Fariñases all: Chevylle, Roger, and Carlos

Official Statement of Ilocos Norte Gov. Imee Marcos (11/11/12), some parts translated from Ilokano:

On this blessed Sunday, I fervently pray for the Fariñas family. Sana huwag tayong maging mapusok, kundi magpakahinahon sa gagawing desisyon. Huwag tayong lulundag sa pinakamadaling kompromiso na pagsisisihan natin sa huli. Naniniwala ako na may sapat pang panahon hanggang Disyember 21 na pwede nating gamitin upang makapag-isip ng tamang desisyon. Sana ang unahin ay ang ikabubuti ng mga taga-Laoag at ang kapakanan ng nakararami. Lubos akong naniniwala na dapat ang mga taga-Laoag mismo ang magdesisyon para sa kanilang kapakanan. Ang mahusay at mabuting pagsisilbi ay hindi lamang base sa apelyido o pamilyang pinanggalingan. Ang dapat unahin ay ang kakayanan at dunong upang maipaabot ang sapat na serbisyo sa publiko. Ipinagdarasal ko ang isang maunlad na kinabukasan para sa Laoag City at sa buong probinsiya.

*****

By end of day of December 21, the last day for filing of substitution of candidates in next year’s midterm elections, we will know who really goes against who in the rowdiest circus that is the Philippine elections.

Pursuant to Comelec Resolution 9518, “if after the last day for the filing of COC’s, on October 5, 2012, an official candidate of a duly registered political party or coalition of political parties dies, withdraws or is disqualified for any cause, he/she may be substituted by a candidate belonging to, and nominated by, the same political party.”

In the meantime, our people are holding their breath, especially in Laoag City where a four-cornered fight for the mayoralty post has emerged.
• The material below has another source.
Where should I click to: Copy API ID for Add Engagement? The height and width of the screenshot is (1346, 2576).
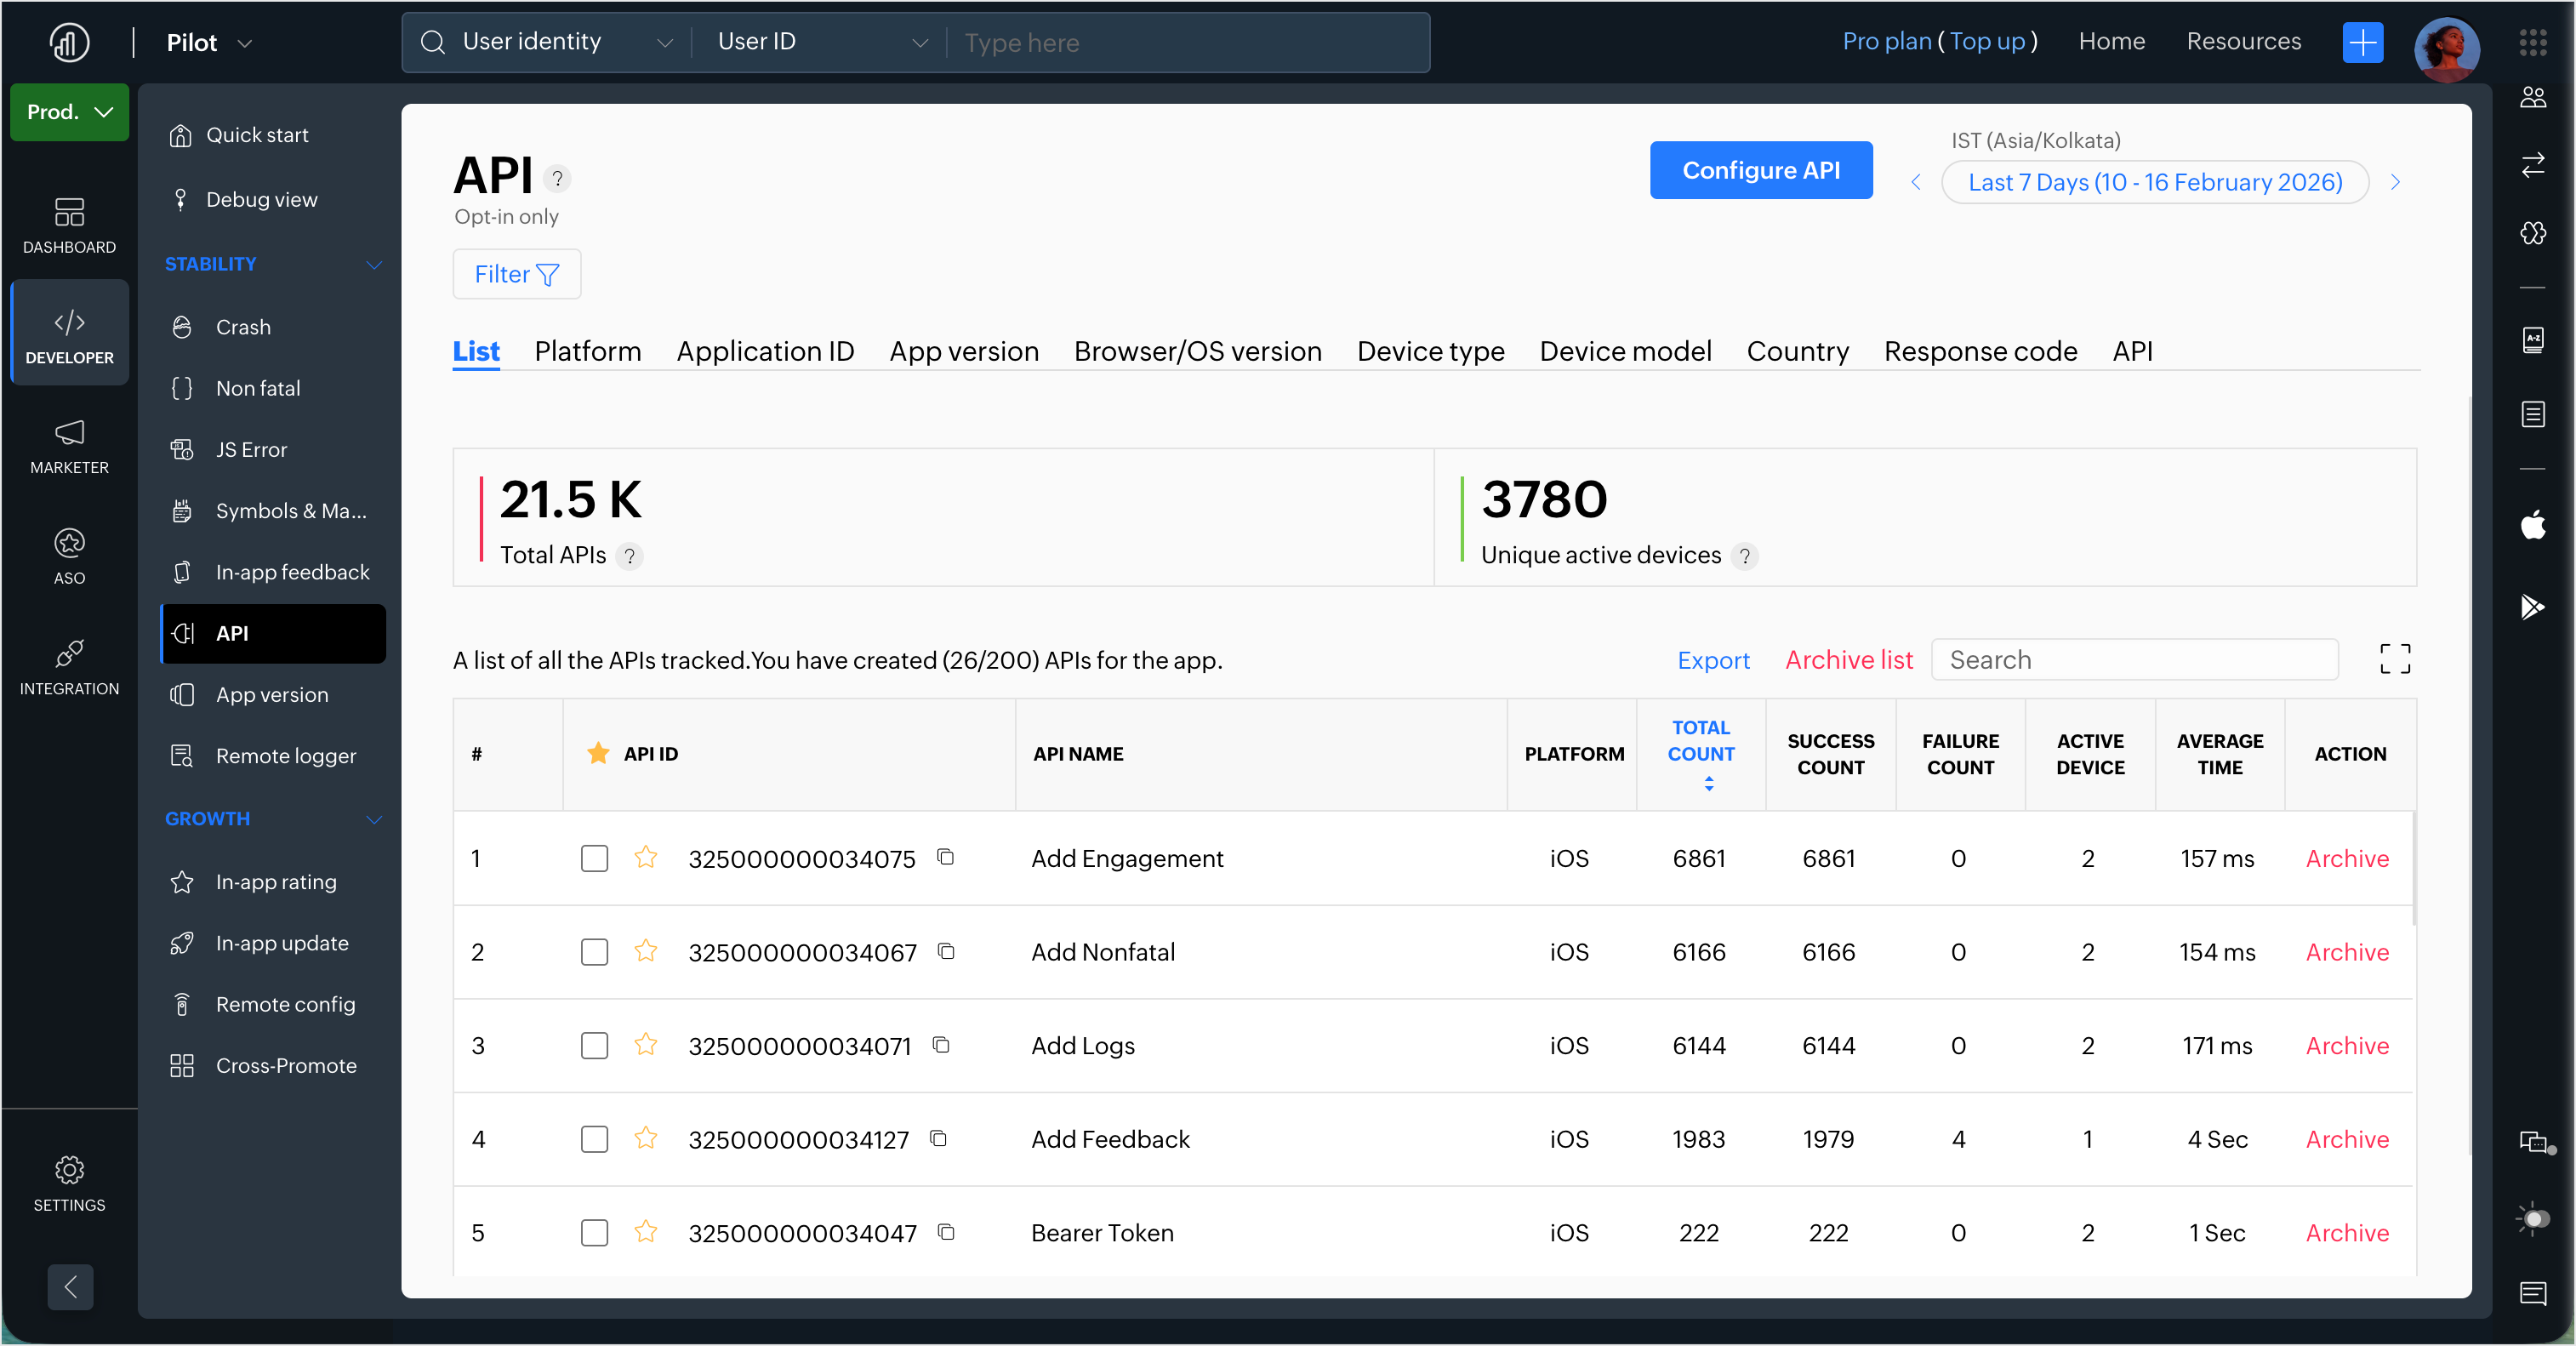tap(945, 857)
The unprecedented Fariñas versus Fariñas versus Farinas intramurals for the city’s top post has been written in the history of local politics. This is the first time that members of this family, the political warlords in Laoag City, are going against each other in an election.

Chevylle Fariñas, the incumbent mayor’s wife, will go against his uncle-in-law Roger who had also served for three terms as Sunshine City’s chief executive. And then there is Carlos, son of incumbent 1st District Congressman Rudy Fariñas.

Former Ilocos Norte Governor Michael Keon also joined the race, plus Cesar Ventura, a former mayor, the only politico who has beaten a Fariñas in an election here.

The next few weeks, dear karikna, could be boggling for political pundits, thrilling for those who auction off their loyalties (and votes) … and sad for those who suck for family values.